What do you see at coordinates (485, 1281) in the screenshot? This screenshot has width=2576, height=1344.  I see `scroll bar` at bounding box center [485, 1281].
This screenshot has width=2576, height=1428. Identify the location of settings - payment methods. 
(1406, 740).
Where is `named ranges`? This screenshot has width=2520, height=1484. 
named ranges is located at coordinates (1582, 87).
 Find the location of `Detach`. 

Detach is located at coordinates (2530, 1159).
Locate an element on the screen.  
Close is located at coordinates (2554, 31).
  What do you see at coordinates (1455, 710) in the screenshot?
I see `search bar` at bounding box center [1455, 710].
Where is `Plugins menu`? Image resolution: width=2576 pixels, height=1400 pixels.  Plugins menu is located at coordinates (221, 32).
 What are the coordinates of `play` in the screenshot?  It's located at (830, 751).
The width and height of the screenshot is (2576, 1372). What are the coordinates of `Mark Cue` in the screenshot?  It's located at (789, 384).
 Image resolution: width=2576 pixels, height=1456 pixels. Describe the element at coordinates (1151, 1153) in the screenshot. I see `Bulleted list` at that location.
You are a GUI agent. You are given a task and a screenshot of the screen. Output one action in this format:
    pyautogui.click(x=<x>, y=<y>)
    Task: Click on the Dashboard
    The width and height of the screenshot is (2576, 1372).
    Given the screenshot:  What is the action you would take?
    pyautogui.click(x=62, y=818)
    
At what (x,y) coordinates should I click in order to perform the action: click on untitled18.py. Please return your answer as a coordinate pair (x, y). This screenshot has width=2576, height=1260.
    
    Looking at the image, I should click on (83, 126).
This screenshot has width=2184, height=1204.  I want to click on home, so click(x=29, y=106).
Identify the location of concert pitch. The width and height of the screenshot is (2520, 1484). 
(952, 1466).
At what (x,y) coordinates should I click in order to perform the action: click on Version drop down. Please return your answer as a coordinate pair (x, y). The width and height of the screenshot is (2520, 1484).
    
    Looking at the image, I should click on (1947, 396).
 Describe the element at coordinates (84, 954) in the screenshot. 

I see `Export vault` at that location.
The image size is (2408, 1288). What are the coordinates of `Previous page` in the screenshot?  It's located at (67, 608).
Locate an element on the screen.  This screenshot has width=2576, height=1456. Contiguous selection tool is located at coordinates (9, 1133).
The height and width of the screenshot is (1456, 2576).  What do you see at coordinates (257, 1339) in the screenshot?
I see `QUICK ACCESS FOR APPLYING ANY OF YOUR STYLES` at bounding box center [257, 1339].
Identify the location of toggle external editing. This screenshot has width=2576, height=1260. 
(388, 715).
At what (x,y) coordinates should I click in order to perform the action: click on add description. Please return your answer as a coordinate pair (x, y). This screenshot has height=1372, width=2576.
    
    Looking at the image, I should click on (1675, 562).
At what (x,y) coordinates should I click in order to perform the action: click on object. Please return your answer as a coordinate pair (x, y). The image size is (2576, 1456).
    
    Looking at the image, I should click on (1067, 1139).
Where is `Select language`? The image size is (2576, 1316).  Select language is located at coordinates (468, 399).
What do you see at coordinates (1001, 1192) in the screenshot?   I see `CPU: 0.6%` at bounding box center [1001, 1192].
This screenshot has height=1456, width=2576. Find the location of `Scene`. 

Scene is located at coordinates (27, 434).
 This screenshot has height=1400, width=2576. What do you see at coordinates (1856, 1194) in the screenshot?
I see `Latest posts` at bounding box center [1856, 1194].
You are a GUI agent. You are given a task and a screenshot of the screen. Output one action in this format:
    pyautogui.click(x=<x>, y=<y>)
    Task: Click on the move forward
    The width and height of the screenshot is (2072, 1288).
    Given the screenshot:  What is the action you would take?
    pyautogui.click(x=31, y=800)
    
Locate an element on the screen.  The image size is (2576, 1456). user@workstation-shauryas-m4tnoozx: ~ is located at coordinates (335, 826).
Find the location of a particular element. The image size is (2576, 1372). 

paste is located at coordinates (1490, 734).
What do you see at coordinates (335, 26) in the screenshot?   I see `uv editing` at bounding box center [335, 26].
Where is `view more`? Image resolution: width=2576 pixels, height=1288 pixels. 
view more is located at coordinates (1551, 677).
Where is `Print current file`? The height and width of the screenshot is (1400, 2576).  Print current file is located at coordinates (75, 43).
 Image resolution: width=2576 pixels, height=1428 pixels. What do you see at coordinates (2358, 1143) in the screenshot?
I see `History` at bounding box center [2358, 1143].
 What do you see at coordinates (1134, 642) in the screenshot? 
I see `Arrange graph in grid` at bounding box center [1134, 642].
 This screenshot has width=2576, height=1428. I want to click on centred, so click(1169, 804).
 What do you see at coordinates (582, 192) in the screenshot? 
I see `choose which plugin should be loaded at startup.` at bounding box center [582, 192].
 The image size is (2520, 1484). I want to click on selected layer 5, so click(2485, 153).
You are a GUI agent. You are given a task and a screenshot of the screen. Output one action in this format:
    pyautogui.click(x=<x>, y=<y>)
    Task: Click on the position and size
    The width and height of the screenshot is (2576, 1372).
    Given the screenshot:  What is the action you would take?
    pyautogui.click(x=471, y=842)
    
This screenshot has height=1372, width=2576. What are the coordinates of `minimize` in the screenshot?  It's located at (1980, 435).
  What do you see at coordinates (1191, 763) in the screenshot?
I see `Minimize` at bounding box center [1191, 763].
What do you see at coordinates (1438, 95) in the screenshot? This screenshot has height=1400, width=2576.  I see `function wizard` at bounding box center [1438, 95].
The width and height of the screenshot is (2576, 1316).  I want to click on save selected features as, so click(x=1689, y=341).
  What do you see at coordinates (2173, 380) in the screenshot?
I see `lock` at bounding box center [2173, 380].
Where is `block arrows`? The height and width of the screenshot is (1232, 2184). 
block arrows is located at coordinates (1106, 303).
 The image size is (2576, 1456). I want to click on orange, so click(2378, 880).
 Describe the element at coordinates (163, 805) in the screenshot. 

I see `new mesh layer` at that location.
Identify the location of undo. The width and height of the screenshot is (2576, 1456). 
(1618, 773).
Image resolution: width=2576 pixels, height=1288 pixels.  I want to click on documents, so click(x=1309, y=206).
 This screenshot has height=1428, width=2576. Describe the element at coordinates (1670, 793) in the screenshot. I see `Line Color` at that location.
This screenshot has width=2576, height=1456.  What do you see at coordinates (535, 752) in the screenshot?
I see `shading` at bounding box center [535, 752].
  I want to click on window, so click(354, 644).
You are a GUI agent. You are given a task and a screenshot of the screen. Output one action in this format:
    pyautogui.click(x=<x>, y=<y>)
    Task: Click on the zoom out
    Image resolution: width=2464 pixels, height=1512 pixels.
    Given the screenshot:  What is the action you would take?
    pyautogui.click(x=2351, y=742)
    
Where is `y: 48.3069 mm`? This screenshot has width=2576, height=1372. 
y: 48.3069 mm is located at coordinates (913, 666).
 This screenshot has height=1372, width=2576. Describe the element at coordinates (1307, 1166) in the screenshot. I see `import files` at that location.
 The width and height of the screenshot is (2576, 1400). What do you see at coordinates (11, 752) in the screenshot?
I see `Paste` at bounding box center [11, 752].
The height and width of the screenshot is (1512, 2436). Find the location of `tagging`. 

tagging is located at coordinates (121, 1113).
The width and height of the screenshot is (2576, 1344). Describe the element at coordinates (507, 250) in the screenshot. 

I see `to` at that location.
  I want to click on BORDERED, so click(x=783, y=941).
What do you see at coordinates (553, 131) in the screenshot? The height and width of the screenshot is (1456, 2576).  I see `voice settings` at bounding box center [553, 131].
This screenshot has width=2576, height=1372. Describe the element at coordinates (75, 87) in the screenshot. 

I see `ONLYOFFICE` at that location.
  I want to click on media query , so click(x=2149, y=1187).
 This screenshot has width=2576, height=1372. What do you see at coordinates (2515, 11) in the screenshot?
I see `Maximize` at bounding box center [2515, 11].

######

Rewrite all of the data above, substituting "Find the position of" for every occurrence of "Identify the location of" and leaving everything else as it is.

What do you see at coordinates (485, 1281) in the screenshot? This screenshot has width=2576, height=1344.  I see `scroll bar` at bounding box center [485, 1281].
This screenshot has width=2576, height=1428. Find the position of settings - payment methods. 
(1406, 740).
Where is `named ranges`? This screenshot has width=2520, height=1484. 
named ranges is located at coordinates (1582, 87).
 Find the location of `Detach`. 

Detach is located at coordinates (2530, 1159).
Locate an element on the screen.  
Close is located at coordinates (2554, 31).
  What do you see at coordinates (1455, 710) in the screenshot?
I see `search bar` at bounding box center [1455, 710].
Where is `Plugins menu`? Image resolution: width=2576 pixels, height=1400 pixels.  Plugins menu is located at coordinates (221, 32).
 What are the coordinates of `play` in the screenshot?  It's located at (830, 751).
The width and height of the screenshot is (2576, 1372). What are the coordinates of `Mark Cue` in the screenshot?  It's located at (789, 384).
 Image resolution: width=2576 pixels, height=1456 pixels. Describe the element at coordinates (1151, 1153) in the screenshot. I see `Bulleted list` at that location.
You are a GUI agent. You are given a task and a screenshot of the screen. Output one action in this format:
    pyautogui.click(x=<x>, y=<y>)
    Task: Click on the Dashboard
    The width and height of the screenshot is (2576, 1372).
    Given the screenshot:  What is the action you would take?
    pyautogui.click(x=62, y=818)
    
At what (x,y) coordinates should I click in order to perform the action: click on untitled18.py. Please return your answer as a coordinate pair (x, y). This screenshot has width=2576, height=1260.
    
    Looking at the image, I should click on (83, 126).
This screenshot has width=2184, height=1204.  I want to click on home, so click(x=29, y=106).
Find the position of concert pitch. The width and height of the screenshot is (2520, 1484). 
(952, 1466).
At what (x,y) coordinates should I click in order to perform the action: click on Version drop down. Please return your answer as a coordinate pair (x, y). The width and height of the screenshot is (2520, 1484).
    
    Looking at the image, I should click on (1947, 396).
 Describe the element at coordinates (84, 954) in the screenshot. 

I see `Export vault` at that location.
The image size is (2408, 1288). What are the coordinates of `Previous page` in the screenshot?  It's located at (67, 608).
Locate an element on the screen.  This screenshot has width=2576, height=1456. Contiguous selection tool is located at coordinates (9, 1133).
The height and width of the screenshot is (1456, 2576).  What do you see at coordinates (257, 1339) in the screenshot?
I see `QUICK ACCESS FOR APPLYING ANY OF YOUR STYLES` at bounding box center [257, 1339].
Find the position of toggle external editing. This screenshot has width=2576, height=1260. 
(388, 715).
At what (x,y) coordinates should I click in order to perform the action: click on add description. Please return your answer as a coordinate pair (x, y). This screenshot has height=1372, width=2576.
    
    Looking at the image, I should click on (1675, 562).
At what (x,y) coordinates should I click in order to perform the action: click on object. Please return your answer as a coordinate pair (x, y). The image size is (2576, 1456).
    
    Looking at the image, I should click on (1067, 1139).
Where is `Select language`? The image size is (2576, 1316).  Select language is located at coordinates (468, 399).
What do you see at coordinates (1001, 1192) in the screenshot?   I see `CPU: 0.6%` at bounding box center [1001, 1192].
This screenshot has height=1456, width=2576. Find the location of `Scene`. 

Scene is located at coordinates (27, 434).
 This screenshot has height=1400, width=2576. What do you see at coordinates (1856, 1194) in the screenshot?
I see `Latest posts` at bounding box center [1856, 1194].
You are a GUI agent. You are given a task and a screenshot of the screen. Output one action in this format:
    pyautogui.click(x=<x>, y=<y>)
    Task: Click on the move forward
    The width and height of the screenshot is (2072, 1288).
    Given the screenshot:  What is the action you would take?
    pyautogui.click(x=31, y=800)
    
Locate an element on the screen.  The image size is (2576, 1456). user@workstation-shauryas-m4tnoozx: ~ is located at coordinates (335, 826).
Find the location of a particular element. The image size is (2576, 1372). 

paste is located at coordinates (1490, 734).
What do you see at coordinates (335, 26) in the screenshot?   I see `uv editing` at bounding box center [335, 26].
Where is `view more`? Image resolution: width=2576 pixels, height=1288 pixels. 
view more is located at coordinates (1551, 677).
Where is `Print current file`? The height and width of the screenshot is (1400, 2576).  Print current file is located at coordinates (75, 43).
 Image resolution: width=2576 pixels, height=1428 pixels. What do you see at coordinates (2358, 1143) in the screenshot?
I see `History` at bounding box center [2358, 1143].
 What do you see at coordinates (1134, 642) in the screenshot? 
I see `Arrange graph in grid` at bounding box center [1134, 642].
 This screenshot has width=2576, height=1428. I want to click on centred, so click(1169, 804).
 What do you see at coordinates (582, 192) in the screenshot? 
I see `choose which plugin should be loaded at startup.` at bounding box center [582, 192].
 The image size is (2520, 1484). I want to click on selected layer 5, so click(2485, 153).
You are a GUI agent. You are given a task and a screenshot of the screen. Output one action in this format:
    pyautogui.click(x=<x>, y=<y>)
    Task: Click on the position and size
    The width and height of the screenshot is (2576, 1372).
    Given the screenshot:  What is the action you would take?
    pyautogui.click(x=471, y=842)
    
This screenshot has height=1372, width=2576. What are the coordinates of `minimize` in the screenshot?  It's located at (1980, 435).
  What do you see at coordinates (1191, 763) in the screenshot?
I see `Minimize` at bounding box center [1191, 763].
What do you see at coordinates (1438, 95) in the screenshot? This screenshot has height=1400, width=2576.  I see `function wizard` at bounding box center [1438, 95].
The width and height of the screenshot is (2576, 1316).  I want to click on save selected features as, so click(x=1689, y=341).
  What do you see at coordinates (2173, 380) in the screenshot?
I see `lock` at bounding box center [2173, 380].
Where is `block arrows`? The height and width of the screenshot is (1232, 2184). 
block arrows is located at coordinates (1106, 303).
 The image size is (2576, 1456). I want to click on orange, so click(2378, 880).
 Describe the element at coordinates (163, 805) in the screenshot. 

I see `new mesh layer` at that location.
Find the position of undo. The width and height of the screenshot is (2576, 1456). 
(1618, 773).
Image resolution: width=2576 pixels, height=1288 pixels.  I want to click on documents, so click(x=1309, y=206).
 This screenshot has height=1428, width=2576. Describe the element at coordinates (1670, 793) in the screenshot. I see `Line Color` at that location.
This screenshot has width=2576, height=1456.  What do you see at coordinates (535, 752) in the screenshot?
I see `shading` at bounding box center [535, 752].
  I want to click on window, so click(354, 644).
You are a GUI agent. You are given a task and a screenshot of the screen. Output one action in this format:
    pyautogui.click(x=<x>, y=<y>)
    Task: Click on the zoom out
    Image resolution: width=2464 pixels, height=1512 pixels.
    Given the screenshot:  What is the action you would take?
    pyautogui.click(x=2351, y=742)
    
Where is `y: 48.3069 mm`? This screenshot has width=2576, height=1372. 
y: 48.3069 mm is located at coordinates (913, 666).
 This screenshot has height=1372, width=2576. Describe the element at coordinates (1307, 1166) in the screenshot. I see `import files` at that location.
 The width and height of the screenshot is (2576, 1400). What do you see at coordinates (11, 752) in the screenshot?
I see `Paste` at bounding box center [11, 752].
The height and width of the screenshot is (1512, 2436). Find the location of `tagging`. 

tagging is located at coordinates (121, 1113).
The width and height of the screenshot is (2576, 1344). Describe the element at coordinates (507, 250) in the screenshot. 

I see `to` at that location.
  I want to click on BORDERED, so click(x=783, y=941).
What do you see at coordinates (553, 131) in the screenshot? The height and width of the screenshot is (1456, 2576).  I see `voice settings` at bounding box center [553, 131].
This screenshot has width=2576, height=1372. Describe the element at coordinates (75, 87) in the screenshot. 

I see `ONLYOFFICE` at that location.
  I want to click on media query , so click(x=2149, y=1187).
 This screenshot has width=2576, height=1372. What do you see at coordinates (2515, 11) in the screenshot?
I see `Maximize` at bounding box center [2515, 11].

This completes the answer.